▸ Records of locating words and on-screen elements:
.....

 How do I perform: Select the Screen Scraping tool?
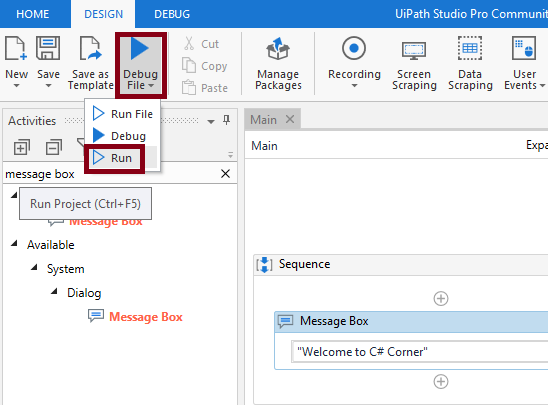click(414, 63)
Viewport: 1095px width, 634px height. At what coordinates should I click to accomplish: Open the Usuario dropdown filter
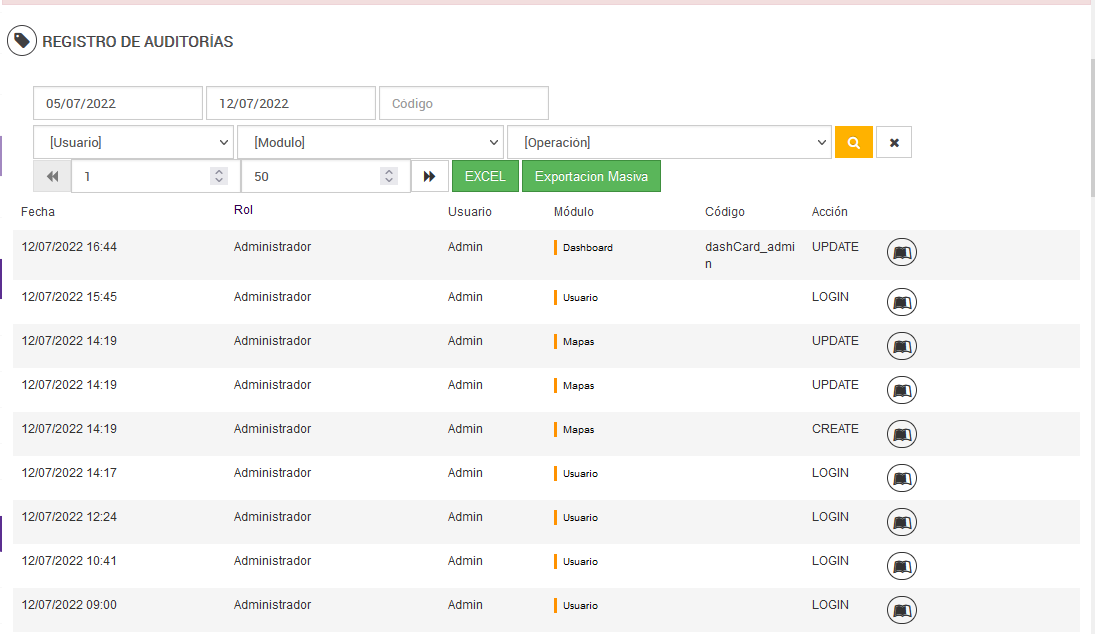[x=133, y=142]
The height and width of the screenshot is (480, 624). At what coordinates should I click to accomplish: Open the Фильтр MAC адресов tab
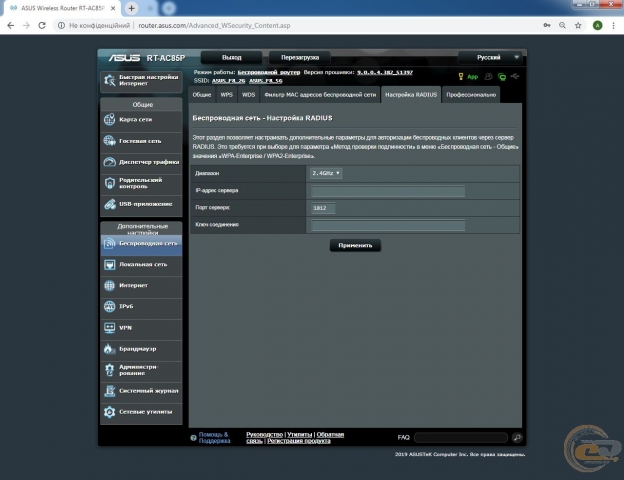[320, 95]
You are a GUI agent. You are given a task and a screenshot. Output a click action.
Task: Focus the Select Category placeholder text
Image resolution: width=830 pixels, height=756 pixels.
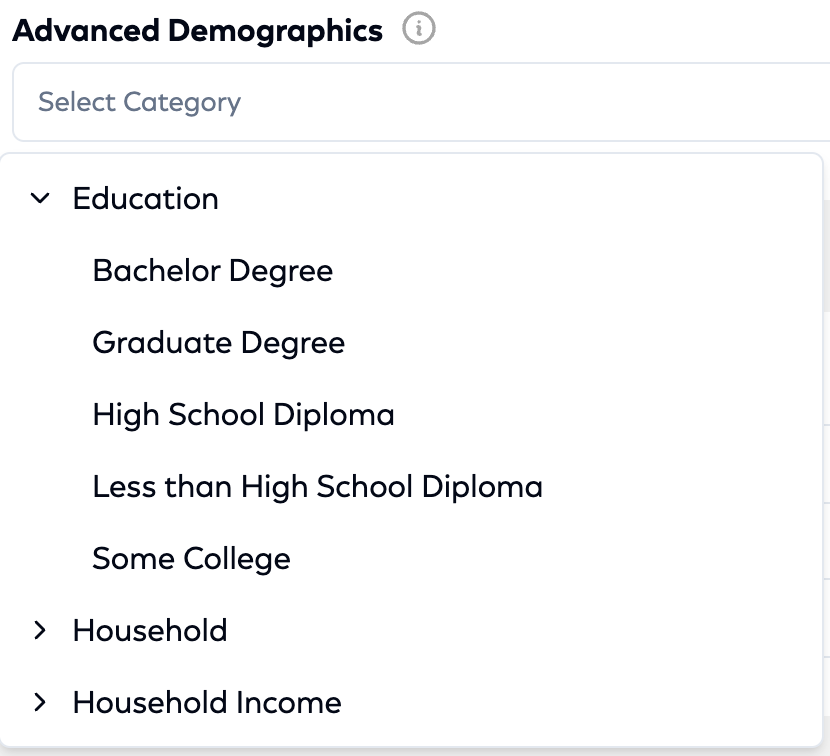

.....

▸ DO THIS: Rewrite all the entries above with "screenshot" renamed to "screen capture" everywhere it appears, changing nothing else. Leave the pictures out.

▸ ANSWER IN FULL:
 How do I perform: Select the Screen Scraping tool?
click(414, 63)
Viewport: 1095px width, 634px height. At what coordinates should I click to accomplish: Open the Usuario dropdown filter
[x=133, y=142]
The height and width of the screen capture is (480, 624). At what coordinates should I click to accomplish: Open the Фильтр MAC адресов tab
[320, 95]
You are a GUI agent. You are given a task and a screen capture. Output a click action.
Task: Focus the Select Category placeholder text
Image resolution: width=830 pixels, height=756 pixels.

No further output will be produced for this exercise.